2. Drug and Alcohol Testing Violations
Any positive drug tests, positive alcohol tests (BAC of 0.04 or higher), or refusals to test that occurred during the driver's employment. This includes pre-employment, random, post-accident, reasonable suspicion, and return-to-duty testing.
3. Refusals to Test
Any instances where the driver refused to submit to a required drug or alcohol test. A refusal is treated the same as a positive result under DOT regulations.
How to Send the Request
There's no official FMCSA form for the request, but your letter must include:
- Your company name, address, and DOT number
- Driver's full name and date of birth
- Driver's dates of employment with the previous employer
- A specific request for accident history, drug/alcohol violations, and refusals to test
- Your contact information for the response
- A statement that the information is being requested per 49 CFR §391.23
Send the request via a method you can document — email with read receipt, fax with confirmation, or certified mail. You need to prove you made the request.
Timeline and Deadlines
| Event | Deadline |
|---|---|
| Send request to prior employers | Before the driver's start date |
| Prior employer must respond | 30 days from receipt of request |
| Complete investigation documentation | 30 days from driver's start date |
| Retain records in DQF | Duration of employment + 3 years |
Key point: You can let the driver start working before receiving responses. The request must be sent before they start, but you have 30 days to complete the investigation. This is one of the few pre-employment requirements where timing is flexible.
When Employers Don't Respond
This is the most common frustration. Previous employers are required to respond within 30 days, but many don't — especially small companies, companies that have gone out of business, or companies with poor recordkeeping.
Here's what to do:
Step 1: Document Your Initial Request
Keep a copy of the letter/email you sent, along with proof it was delivered (email delivery confirmation, fax confirmation page, or certified mail receipt).
Step 2: Follow Up
If no response after 15 days, send a second request. Document this follow-up with the same proof of delivery. A phone call is also appropriate — note the date, time, who you spoke with, and what they said.

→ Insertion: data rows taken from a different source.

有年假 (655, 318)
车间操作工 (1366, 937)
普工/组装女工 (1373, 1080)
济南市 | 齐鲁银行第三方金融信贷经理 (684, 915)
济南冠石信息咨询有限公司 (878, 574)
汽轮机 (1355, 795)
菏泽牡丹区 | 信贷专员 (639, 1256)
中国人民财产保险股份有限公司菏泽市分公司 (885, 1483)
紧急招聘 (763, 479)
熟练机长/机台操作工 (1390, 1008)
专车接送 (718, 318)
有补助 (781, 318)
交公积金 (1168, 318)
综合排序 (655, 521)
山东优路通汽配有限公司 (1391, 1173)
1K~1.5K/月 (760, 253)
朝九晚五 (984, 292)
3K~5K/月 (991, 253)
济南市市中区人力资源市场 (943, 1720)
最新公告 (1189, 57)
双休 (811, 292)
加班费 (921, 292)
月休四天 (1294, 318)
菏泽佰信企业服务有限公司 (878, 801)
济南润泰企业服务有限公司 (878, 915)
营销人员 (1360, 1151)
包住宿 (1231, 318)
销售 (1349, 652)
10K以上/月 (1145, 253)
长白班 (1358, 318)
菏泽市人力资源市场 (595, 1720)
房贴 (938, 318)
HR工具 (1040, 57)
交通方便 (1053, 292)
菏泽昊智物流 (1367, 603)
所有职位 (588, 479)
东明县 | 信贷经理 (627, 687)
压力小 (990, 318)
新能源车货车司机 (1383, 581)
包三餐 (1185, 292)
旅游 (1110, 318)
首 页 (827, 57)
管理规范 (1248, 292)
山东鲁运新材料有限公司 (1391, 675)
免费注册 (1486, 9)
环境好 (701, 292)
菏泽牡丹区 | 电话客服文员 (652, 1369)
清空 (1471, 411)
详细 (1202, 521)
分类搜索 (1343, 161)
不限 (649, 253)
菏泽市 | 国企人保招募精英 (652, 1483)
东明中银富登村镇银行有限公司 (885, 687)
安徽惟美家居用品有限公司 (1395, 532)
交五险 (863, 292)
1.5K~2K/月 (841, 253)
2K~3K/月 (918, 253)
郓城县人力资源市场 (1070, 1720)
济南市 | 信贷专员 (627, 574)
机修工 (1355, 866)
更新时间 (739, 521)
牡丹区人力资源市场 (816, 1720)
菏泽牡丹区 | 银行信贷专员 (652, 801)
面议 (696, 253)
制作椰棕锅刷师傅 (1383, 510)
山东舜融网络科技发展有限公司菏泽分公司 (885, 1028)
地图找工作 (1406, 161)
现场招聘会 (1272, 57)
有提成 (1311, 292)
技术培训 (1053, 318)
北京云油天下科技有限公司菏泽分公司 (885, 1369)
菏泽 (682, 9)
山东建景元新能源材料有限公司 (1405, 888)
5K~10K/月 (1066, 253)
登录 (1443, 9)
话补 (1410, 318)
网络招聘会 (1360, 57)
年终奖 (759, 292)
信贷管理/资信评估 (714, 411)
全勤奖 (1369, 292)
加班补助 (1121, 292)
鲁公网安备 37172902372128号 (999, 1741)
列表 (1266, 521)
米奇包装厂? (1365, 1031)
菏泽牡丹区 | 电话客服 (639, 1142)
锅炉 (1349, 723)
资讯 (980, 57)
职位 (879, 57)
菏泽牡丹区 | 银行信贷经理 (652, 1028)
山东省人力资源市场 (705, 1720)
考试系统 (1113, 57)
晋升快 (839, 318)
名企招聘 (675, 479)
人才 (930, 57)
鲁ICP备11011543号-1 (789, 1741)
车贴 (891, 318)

Step 3: Document the Non-Response
If 30 days pass with no response, create a written record stating:
- The name and address of the previous employer
- Dates of your request(s)
- Method of delivery
- Follow-up attempts
- A statement that no response was received despite good-faith efforts
File this documentation in the driver's DQF. This demonstrates compliance with the regulation even without a response.
Step 4: Use the FMCSA Clearinghouse
The Clearinghouse provides drug and alcohol violation information directly, reducing your dependence on previous employer responses for that category. A pre-employment full query covers this data regardless of whether the prior employer responds.
Responding to Requests From Other Carriers
The process goes both ways. When another carrier contacts you about a former driver, you are legally required to respond within 30 days. Failure to respond can result in penalties.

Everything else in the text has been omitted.